Cloud sighed, but did.

"Since you don't seem to want to go back to class, just stay here for a while," she advised, already turning back to her own artwork. "Draw whatever you want for a change."

---

"This is some really excellent work," Zalbag said, sounding almost impressed as he flipped through Cloud's sketches from the previous day. "Whatever you managed to run across yesterday, I think you've got your groove back."

Cloud shrugged one shoulder, embarrassed, as page after page of Namine, then Leon flew by.
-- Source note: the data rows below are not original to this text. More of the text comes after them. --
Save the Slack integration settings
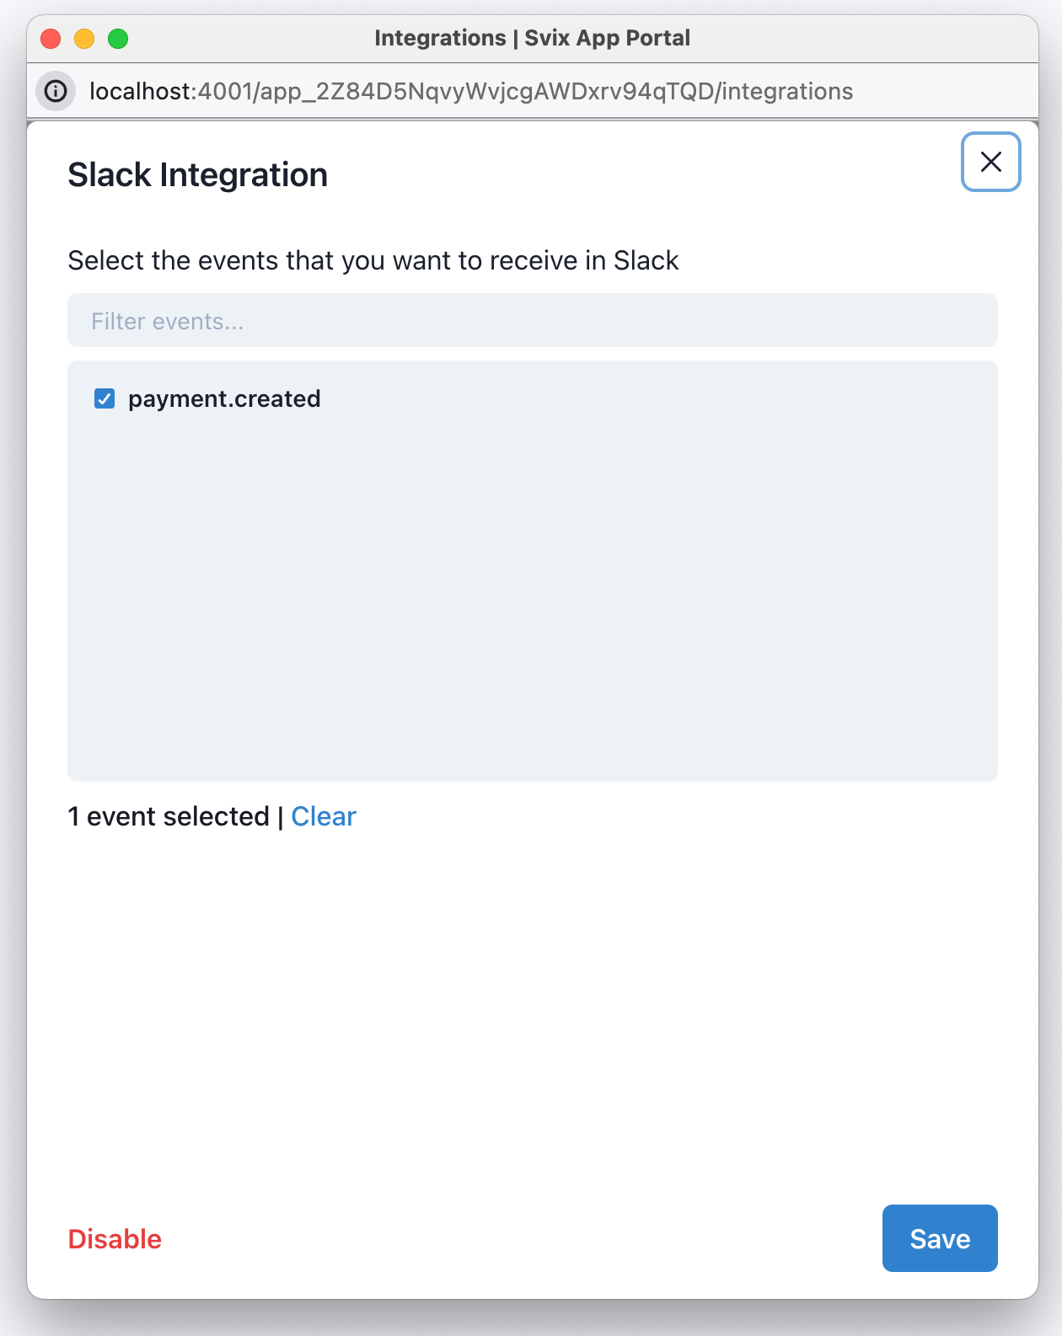1062x1336 pixels. click(939, 1238)
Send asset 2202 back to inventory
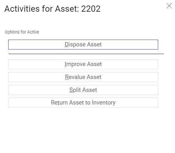 pyautogui.click(x=83, y=103)
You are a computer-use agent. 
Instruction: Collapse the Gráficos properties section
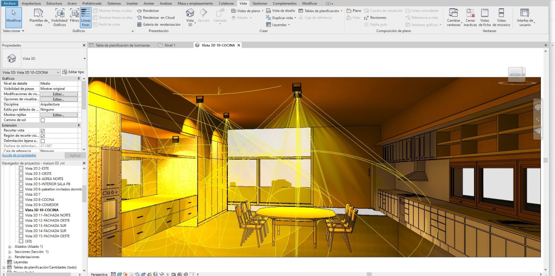click(78, 78)
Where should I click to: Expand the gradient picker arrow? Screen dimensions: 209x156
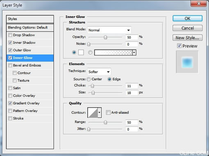pos(134,53)
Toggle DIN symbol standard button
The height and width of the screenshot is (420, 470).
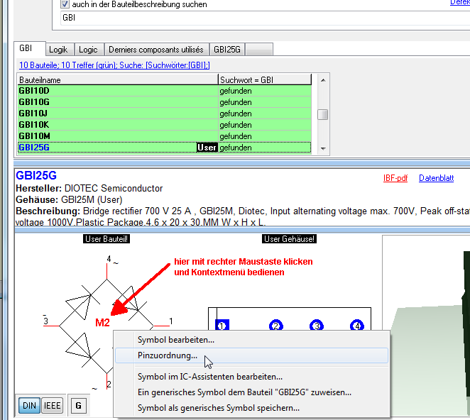click(29, 405)
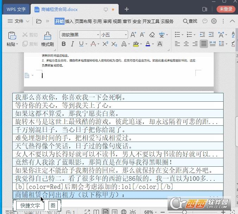Open the settings gear icon
This screenshot has width=238, height=214.
coord(214,21)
"Ready to give that still-life another go?"

"…I guess."

"If it doesn't work out by the due date," the professor continued, "I'd be happy to accept any one of these in lieu of the original assignment. Art has to be free, after all."

Cloud accepted his sketchbook back, then took his seat and stared steadily at the waxed fruit at the center of the classroom. As he did so, Namine's parting words echoed through his head.

"Artist's block isn't anything you really have to worry about. I get it all the time. It's a part of the field, and if you want to keep the art major you're working on, you're going to have to learn not to work with it, but around it—to let things lie until your inspiration comes back.

"There's a lot of heart in the work you do—I know you can do this, if you really want to."

Cloud sighed, shook his head to clear it, and drew.

When he got the assignment back a few weeks later, he was surprised to see that he'd been granted full marks on it.